Essays: We welcome original essay submissions from anyone with a Colorado connection, whether you’ve published a book or not. We’re interested in thoughtful, timely, pertinent, well-written essays that tell a true story in a compelling way. Send essays for possible publication to the editor and be sure to include a note explaining your Colorado connection. Ideal length is 800-1,200 words. We pay on publication: $150.

Review and Features Contributors: Rocky Mountain Reader operates on an assignment basis, and some reviews and features are assigned well in advance of publication and/or a book’s release date. If you’d like to contribute book reviews, please contact us with an email of introduction along with links to some of your published work. Reviews and Features generally range from 700-1,200 words in length. We pay on publication: $150.

Event coverage: We’re always eager to receive information about literary festivals, public conferences and other literary events of interest to readers across the state. Please send notices well in advance of the event with key information to the editor, marked Events Listings in the subject line. Provide: name of event, date, description, location and contact information as well as registration information if required.

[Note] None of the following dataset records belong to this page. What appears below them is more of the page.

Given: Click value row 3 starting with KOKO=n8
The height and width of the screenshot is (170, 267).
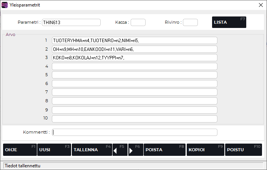Looking at the screenshot, I should [134, 58].
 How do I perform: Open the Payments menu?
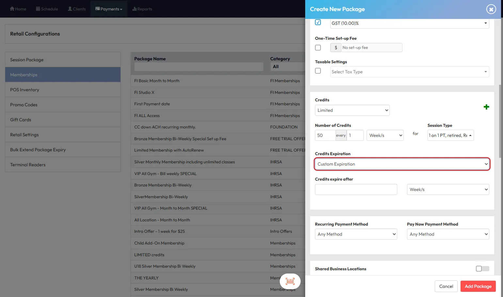(x=109, y=9)
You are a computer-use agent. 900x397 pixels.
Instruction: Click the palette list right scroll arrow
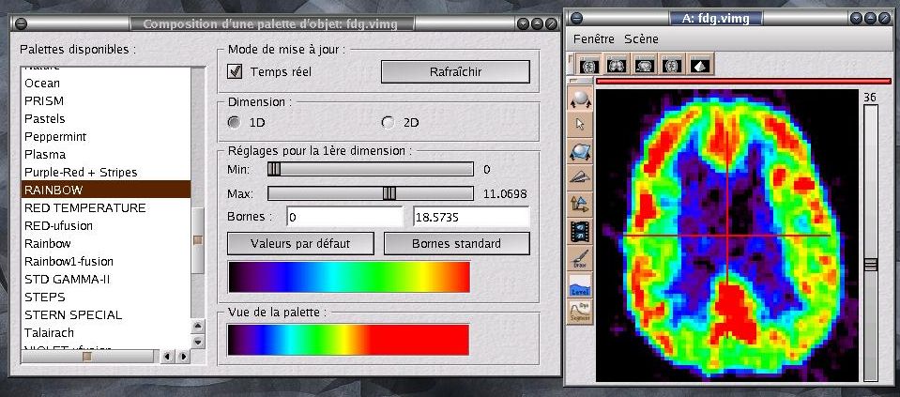(182, 357)
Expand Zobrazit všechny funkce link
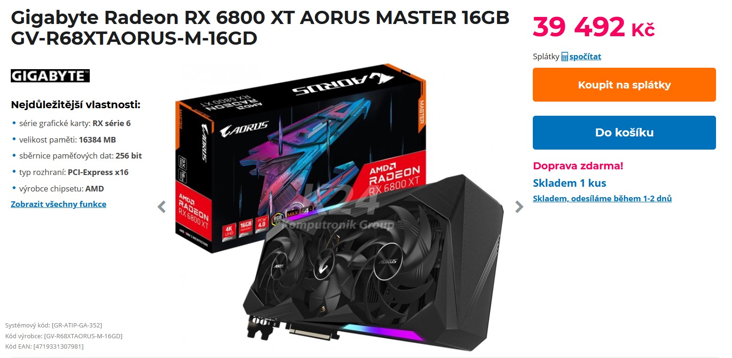The width and height of the screenshot is (732, 358). pyautogui.click(x=59, y=204)
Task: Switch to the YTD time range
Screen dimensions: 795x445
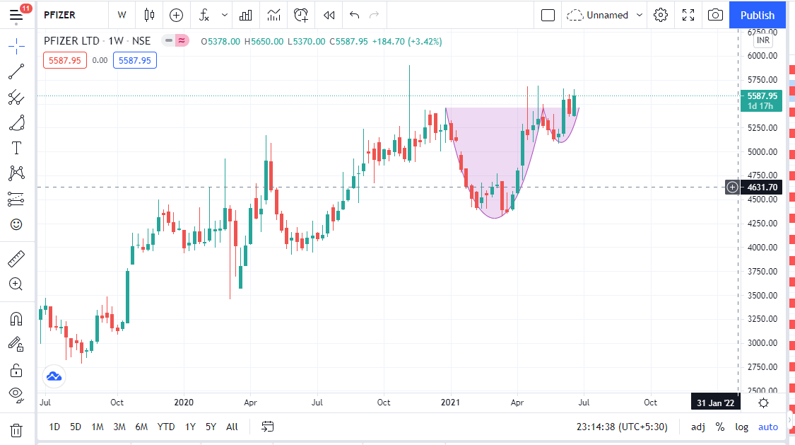Action: 166,427
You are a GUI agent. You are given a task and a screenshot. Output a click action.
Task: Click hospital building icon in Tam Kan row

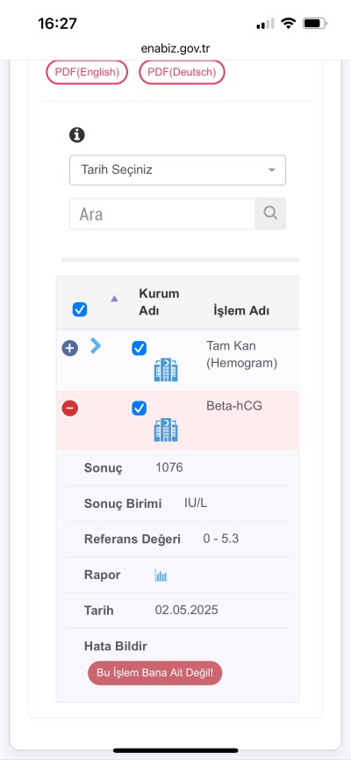pyautogui.click(x=166, y=370)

Independent booksellers: All independent bookstores in Colorado are invited to submit their pertinent information—name, location, contact information, description of inventory and programs offered — to be published under our Independent Booksellers tab. Timely events at your store should be submitted separately, marked Events Listings in the subject line of your email. Send bookseller listings info to: kathryn@rockymountainreader.org or info@rockymountainreader.org. Bookseller listings will be placed at a cost of $10 per month, $50 for six months or $100 for an entire year with payment made to Colorado Humanities on behalf of Rocky Mountain Reader using the QR code below, or by sending a check, clearly marked ‘bookseller listings for Rocky Mountain Reader’ to: Colorado Humanities, 7935 E. Prentice Ave., Suite 450, Greenwood Village, CO 80111.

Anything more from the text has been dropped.